GIVEN TEXT:
## Begin

SUMMARY OF THE INVENTIONAn object of the present disclosure is to provide a method for creating computer representations of structural and functional elements in patent documents. The structural and functional representations are used to determine relative closeness of a patent, patent submission or existing product against the previous art in the form of structural and functional elements of other existing patent narratives that conform to a given structure.
Further, another object of the present invention is to provide a method for deriving a way to determine the novelty obviousness and correctness of the narrative of a patent submission with regard to the existing previous art.
Yet another object of the present invention is to provide a method for creating computer representations of structural and functional elements in patent documents further comprising: semantic relationships by exploiting the semi structured elements of the patent document to determine structural elements by parsing the body of the patent by searching descriptive elements within the narrative to form the nodes of the graph that are stored in an adjacency matrix or adjacency lists.
Yet another object of the present invention is to provide a method for creating computer representations of structural and functional elements in patent documents further comprising: semantic relationships by exploiting the semi structured elements of the patent document to determine structural elements by parsing the body of the patent by searching descriptive elements within the narrative to form the edges of the graph that are stored in an adjacency matrix or adjacency lists.
Another object of the present invention is to provide a method for creating computer representations of structural and functional elements in patent documents further comprising: parsing the document using parsing techniques to determine standard sections of the patent header information background of the invention, brief description of drawings, detailed description, and a claims section as well as non-standard sections of the document using previous patent patterns encoded into the parsing of the patent document.
Another object of the present invention is to provide a complete methodology were the user submits the image segment which is relevant to the query. One exemplary embodiment of the present invention the user submits the image segment which is relevant to the query, wherein said image is then segmented to extract the element and match it to an image stored that is related to or is a figure of a submitted patent. The matched figure of the patent has an associated number which will be matched to a patent element which will then be used to extract the nodes of the patent. Those nodes will be characterized by functional as well as structural descriptions that are located in the narrative of the patent.
The invention itself, both as to its configuration and its mode of operation will be best understood, and additional objects and advantages thereof will become apparent, by the following detailed description of a preferred embodiment taken in conjunction with the accompanying drawings.
When the word “invention” is used in this specification, the word “invention” includes “inventions”, that is, the plural of “invention”. By stating “invention”, the Applicant does not in any way admit that the present application does not include more the one patentable and non-obviously distinct invention and Applicant maintains that the present application may include more than one patentably and non-obviously distinct invention. The Applicant hereby asserts, that the disclosure of the present application may include more than one invention, and, in the event that there is more than one invention, that these inventions may be patentable and non-obvious one with respect to the other.
Further, the purpose of the accompanying abstract is to enable the U.S. Patent and Trademark Office and the public generally, and especially the scientists, engineers, and practitioners in the art who are not familiar with patent or legal terms or phraseology, to determine quickly from a cursory inspection the nature and essence of the technical disclosure of the application. The abstract is neither intended to define the invention of the application, which is measured by the claims, nor is it intended to be limiting as to the scope of the invention in any way.

## End

EXERCISE REQUIREMENTS:
a) Return the part of the patent summary from "The invention itself, both" to "the accompanying drawings.".
b) Answer these questions from the patent summary:
(i) Where are the nodes and edges of the graph stored?
(ii) In the exemplary embodiment, what does the user submit?
(iii) What measures the invention of the application?
c) Continue the patent summary after its final sentence.

DATA EXCERPTS:

## Begin

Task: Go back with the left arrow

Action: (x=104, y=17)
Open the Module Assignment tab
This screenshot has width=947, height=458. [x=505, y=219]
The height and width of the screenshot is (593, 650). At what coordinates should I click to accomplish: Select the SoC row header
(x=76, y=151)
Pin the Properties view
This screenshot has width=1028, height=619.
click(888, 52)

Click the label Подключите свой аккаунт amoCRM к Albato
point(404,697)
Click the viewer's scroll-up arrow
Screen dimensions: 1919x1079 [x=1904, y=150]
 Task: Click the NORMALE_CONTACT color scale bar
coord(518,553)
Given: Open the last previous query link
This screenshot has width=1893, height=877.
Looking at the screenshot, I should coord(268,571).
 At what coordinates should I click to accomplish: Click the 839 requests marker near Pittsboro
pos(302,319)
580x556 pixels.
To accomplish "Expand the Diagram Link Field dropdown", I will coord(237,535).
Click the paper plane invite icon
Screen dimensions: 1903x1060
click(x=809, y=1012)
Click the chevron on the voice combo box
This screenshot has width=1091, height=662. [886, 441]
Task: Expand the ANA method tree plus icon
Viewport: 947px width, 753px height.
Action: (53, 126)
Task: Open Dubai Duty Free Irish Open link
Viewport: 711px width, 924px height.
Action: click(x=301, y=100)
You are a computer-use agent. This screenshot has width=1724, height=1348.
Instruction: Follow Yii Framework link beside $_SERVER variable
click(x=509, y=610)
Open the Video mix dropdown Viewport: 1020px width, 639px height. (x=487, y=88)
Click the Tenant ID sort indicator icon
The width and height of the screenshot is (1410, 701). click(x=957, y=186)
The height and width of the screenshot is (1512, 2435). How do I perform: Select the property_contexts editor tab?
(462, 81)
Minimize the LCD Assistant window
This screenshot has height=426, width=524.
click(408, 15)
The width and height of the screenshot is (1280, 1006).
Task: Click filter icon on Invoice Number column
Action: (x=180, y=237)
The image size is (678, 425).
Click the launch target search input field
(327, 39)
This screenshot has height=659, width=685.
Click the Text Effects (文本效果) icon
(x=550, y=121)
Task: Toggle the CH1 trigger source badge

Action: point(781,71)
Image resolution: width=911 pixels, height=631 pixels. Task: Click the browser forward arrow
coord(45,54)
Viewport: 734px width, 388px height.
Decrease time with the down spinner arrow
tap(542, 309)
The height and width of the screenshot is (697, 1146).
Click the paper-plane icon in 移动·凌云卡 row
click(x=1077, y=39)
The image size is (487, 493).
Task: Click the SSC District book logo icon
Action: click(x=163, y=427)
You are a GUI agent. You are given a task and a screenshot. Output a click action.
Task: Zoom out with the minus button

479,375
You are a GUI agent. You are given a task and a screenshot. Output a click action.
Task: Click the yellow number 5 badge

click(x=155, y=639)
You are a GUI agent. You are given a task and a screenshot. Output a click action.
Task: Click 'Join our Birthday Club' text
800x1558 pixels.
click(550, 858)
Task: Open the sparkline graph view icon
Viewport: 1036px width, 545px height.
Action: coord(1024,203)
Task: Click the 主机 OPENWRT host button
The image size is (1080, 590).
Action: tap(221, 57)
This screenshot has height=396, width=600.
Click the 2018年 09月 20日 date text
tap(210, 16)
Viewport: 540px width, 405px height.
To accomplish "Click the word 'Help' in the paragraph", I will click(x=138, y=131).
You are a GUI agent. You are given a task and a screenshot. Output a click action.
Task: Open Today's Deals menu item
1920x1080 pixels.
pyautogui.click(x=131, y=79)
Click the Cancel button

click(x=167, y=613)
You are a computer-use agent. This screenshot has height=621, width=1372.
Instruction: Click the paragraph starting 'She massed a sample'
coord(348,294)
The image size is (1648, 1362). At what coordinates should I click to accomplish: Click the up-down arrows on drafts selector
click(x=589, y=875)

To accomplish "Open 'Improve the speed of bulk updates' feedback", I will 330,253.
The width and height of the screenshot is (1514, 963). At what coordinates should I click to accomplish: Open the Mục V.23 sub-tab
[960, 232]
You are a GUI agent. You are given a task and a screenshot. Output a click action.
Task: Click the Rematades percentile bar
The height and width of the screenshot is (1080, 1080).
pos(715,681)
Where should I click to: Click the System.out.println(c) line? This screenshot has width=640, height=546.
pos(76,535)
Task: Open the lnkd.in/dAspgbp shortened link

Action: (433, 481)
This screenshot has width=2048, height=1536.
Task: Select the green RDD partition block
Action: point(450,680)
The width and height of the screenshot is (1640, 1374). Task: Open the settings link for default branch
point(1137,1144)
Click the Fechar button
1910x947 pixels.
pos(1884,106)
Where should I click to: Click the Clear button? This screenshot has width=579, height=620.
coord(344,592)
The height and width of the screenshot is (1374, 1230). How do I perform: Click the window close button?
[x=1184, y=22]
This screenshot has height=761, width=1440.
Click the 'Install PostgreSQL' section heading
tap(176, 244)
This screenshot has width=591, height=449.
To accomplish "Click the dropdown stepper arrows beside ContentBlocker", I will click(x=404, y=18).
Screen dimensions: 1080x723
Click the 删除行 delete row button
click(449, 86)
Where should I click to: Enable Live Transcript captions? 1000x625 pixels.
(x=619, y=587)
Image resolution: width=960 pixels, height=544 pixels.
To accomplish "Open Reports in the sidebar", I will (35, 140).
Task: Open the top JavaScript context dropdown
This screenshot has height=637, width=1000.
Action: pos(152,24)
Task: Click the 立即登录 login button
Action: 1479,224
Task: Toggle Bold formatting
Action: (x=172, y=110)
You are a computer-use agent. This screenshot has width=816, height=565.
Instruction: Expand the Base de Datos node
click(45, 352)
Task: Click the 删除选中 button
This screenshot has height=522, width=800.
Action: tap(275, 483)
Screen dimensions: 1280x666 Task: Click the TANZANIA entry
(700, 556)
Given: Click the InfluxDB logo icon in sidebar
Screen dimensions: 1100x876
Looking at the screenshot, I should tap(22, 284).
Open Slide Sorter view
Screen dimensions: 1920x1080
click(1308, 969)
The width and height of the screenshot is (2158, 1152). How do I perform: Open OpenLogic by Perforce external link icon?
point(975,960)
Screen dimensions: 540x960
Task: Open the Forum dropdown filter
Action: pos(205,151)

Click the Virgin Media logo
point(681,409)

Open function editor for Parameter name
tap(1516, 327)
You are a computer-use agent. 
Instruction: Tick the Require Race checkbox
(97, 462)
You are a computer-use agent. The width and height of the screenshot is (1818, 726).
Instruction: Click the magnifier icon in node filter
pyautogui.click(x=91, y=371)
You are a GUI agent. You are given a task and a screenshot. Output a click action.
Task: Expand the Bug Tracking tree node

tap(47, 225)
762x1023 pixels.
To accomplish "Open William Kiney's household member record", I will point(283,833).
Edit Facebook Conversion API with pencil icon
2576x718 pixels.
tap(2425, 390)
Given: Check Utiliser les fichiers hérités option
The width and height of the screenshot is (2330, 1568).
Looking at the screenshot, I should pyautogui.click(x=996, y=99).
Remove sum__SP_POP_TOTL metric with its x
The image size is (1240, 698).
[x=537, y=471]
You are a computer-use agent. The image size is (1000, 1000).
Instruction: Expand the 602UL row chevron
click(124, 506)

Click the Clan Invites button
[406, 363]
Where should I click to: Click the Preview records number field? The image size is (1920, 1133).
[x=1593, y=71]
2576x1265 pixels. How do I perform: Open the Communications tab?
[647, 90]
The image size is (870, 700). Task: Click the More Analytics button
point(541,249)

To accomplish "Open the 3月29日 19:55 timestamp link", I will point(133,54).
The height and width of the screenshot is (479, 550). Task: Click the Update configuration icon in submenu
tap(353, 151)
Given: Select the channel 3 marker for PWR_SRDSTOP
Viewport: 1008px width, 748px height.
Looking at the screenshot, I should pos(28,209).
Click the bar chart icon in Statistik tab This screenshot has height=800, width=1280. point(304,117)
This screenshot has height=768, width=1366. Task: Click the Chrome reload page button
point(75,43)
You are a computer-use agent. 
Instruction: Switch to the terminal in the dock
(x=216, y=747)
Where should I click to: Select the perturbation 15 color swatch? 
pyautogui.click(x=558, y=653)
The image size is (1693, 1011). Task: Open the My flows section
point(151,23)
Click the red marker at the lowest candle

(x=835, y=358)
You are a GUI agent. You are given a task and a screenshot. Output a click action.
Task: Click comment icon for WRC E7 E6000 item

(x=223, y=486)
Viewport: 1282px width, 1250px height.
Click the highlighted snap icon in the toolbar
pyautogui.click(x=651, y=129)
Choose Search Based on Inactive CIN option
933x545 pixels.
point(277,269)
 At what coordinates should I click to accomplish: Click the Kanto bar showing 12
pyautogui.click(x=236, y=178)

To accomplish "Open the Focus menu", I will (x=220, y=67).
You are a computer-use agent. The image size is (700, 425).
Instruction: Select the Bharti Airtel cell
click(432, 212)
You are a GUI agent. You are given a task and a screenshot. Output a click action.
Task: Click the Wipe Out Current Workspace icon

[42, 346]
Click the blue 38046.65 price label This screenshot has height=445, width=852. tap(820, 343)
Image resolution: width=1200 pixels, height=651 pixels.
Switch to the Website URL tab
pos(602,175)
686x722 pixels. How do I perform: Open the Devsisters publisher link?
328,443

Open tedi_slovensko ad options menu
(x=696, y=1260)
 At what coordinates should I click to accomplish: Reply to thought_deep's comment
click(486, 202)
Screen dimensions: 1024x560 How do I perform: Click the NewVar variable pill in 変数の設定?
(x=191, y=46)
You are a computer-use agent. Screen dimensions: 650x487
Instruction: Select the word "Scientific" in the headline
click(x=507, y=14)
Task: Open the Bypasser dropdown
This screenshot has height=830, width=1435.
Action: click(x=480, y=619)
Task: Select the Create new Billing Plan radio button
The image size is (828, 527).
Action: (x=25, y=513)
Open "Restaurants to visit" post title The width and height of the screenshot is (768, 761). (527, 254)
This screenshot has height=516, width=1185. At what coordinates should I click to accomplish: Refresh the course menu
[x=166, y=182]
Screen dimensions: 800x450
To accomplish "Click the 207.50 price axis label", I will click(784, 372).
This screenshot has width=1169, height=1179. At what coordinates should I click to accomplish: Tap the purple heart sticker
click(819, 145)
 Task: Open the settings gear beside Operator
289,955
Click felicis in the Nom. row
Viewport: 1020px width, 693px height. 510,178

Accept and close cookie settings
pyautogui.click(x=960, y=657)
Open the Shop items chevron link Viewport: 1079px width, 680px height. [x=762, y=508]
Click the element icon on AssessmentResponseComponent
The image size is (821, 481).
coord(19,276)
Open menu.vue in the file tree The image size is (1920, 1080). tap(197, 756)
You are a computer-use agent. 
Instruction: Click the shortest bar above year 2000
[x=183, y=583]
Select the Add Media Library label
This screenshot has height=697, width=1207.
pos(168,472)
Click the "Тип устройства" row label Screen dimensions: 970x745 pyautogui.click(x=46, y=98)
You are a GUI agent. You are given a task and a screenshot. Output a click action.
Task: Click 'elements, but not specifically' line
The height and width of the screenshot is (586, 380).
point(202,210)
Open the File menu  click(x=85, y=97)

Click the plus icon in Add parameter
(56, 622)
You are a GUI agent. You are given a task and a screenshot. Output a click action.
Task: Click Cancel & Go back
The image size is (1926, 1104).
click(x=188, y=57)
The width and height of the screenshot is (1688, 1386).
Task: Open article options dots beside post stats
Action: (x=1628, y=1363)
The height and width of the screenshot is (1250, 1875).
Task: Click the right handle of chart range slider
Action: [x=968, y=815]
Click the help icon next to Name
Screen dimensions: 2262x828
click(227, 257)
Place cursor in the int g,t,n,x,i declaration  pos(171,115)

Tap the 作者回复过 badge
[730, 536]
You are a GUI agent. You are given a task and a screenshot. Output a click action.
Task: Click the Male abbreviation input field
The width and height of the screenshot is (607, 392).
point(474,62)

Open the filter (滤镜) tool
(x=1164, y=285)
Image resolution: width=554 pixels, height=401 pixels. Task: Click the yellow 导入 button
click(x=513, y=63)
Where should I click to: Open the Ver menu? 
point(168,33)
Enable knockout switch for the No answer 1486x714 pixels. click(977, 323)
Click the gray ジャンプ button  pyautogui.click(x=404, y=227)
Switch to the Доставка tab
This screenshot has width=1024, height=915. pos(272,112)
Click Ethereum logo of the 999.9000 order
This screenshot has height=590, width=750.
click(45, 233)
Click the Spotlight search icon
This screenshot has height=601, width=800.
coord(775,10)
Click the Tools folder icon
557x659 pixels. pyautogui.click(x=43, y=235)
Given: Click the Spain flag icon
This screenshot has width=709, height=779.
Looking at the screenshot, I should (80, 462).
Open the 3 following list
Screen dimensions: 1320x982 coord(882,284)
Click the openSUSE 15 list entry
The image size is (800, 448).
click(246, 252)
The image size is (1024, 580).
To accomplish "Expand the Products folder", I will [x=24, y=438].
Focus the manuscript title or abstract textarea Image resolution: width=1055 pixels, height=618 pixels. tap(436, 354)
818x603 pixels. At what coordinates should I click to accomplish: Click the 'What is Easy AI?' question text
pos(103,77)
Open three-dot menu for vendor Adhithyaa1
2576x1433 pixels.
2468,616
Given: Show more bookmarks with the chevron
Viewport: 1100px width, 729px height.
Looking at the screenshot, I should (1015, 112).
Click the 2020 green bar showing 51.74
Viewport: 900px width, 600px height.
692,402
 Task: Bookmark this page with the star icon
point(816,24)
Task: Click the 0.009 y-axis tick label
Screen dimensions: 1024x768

## End

RESULTS OF THE EXERCISE:
a)
The invention itself, both as to its configuration and its mode of operation will be best understood, and additional objects and advantages thereof will become apparent, by the following detailed description of a preferred embodiment taken in conjunction with the accompanying drawings.

b)
(i) In an adjacency matrix or adjacency lists.
(ii) The image segment that is relevant to the query.
(iii) The claims.

c)
The following drawings should be read with reference to the detailed description. Like numbers refer to like elements. The drawings, which are not necessarily to scale, illustratively depict embodiments of the present invention and are not intended to limit the scope of the invention.
The embodiments of the invention disclosed herein may be implemented, through the use of general-programming languages (such as C or C++). The program code can be disposed in any known computer-readable medium including semiconductor, magnetic disk, or optical disk (such as CD-ROM, DVD-ROM). As such, the code can be transmitted over communication networks including the Internet.
In the present disclosure, the terms “computer program”, “computer program medium” and “computer-usable medium” are used to generally refer to media such as a removable storage unit or a hard disk drive. Computer program medium and computer-usable medium can also refer to memories, such as system memory and graphics memory which can be memory semiconductors (e.g., DRAMs, etc.). These products are examples of how to provide software to a computer system.
The embodiments are also directed to computer products comprising software stored on any computer-usable medium. Such software, when executed in one or more data processing devices, causes a data processing device(s) to operate as described herein or, allows for the synthesis and/or manufacture of computing devices (e.g., ASICs, or processors) to perform embodiments described herein. Embodiments employ any computer-usable or -readable medium, and any computer-usable or -readable storage medium known now or in the future. Examples of computer-usable or computer-readable mediums may include, but are not limited to, primary storage devices (e.g., any type of random access memory or read-only memory), secondary storage devices (e.g., hard drives, floppy disks, CD ROMS, ZIP disks, tapes, magnetic storage devices, optical storage devices, MEMS, nanotechnological storage devices, etc.), and communication mediums (e.g., wired and wireless communications networks, local area networks, wide area networks, intranets, etc.).
The present disclosure provides an example embodiment for a method and system of extracting patent features for comparison to determine to determine similarities, novelty of the invention and non-obviousness relation between relevant art and the invention.
Primarily an invention is physically described as an invention document in a tangible medium, such as searchable data/document medium. The invention comprises several distinctive elements such as structure, compounds, steps, material and other significant features. Further a search for documents related to the subject matter of the invention is performed using computer programs or personal dedicated to complete the search based on the invention description. Different search methods may apply during the search process. After the search is completed the relevant art is selected. The relevant art comprises preferably searchable data, such as body, claims, description and background of the relevant art.
Once the selected relevant art, more particularly the searchable data and the invention description, more particularly the invention searchable data is stored in a computer program medium the method and system for extracting patent features, to determine similarities with relevant art, novelty of the invention and non-obviousness relation between relevant art and the invention is performed.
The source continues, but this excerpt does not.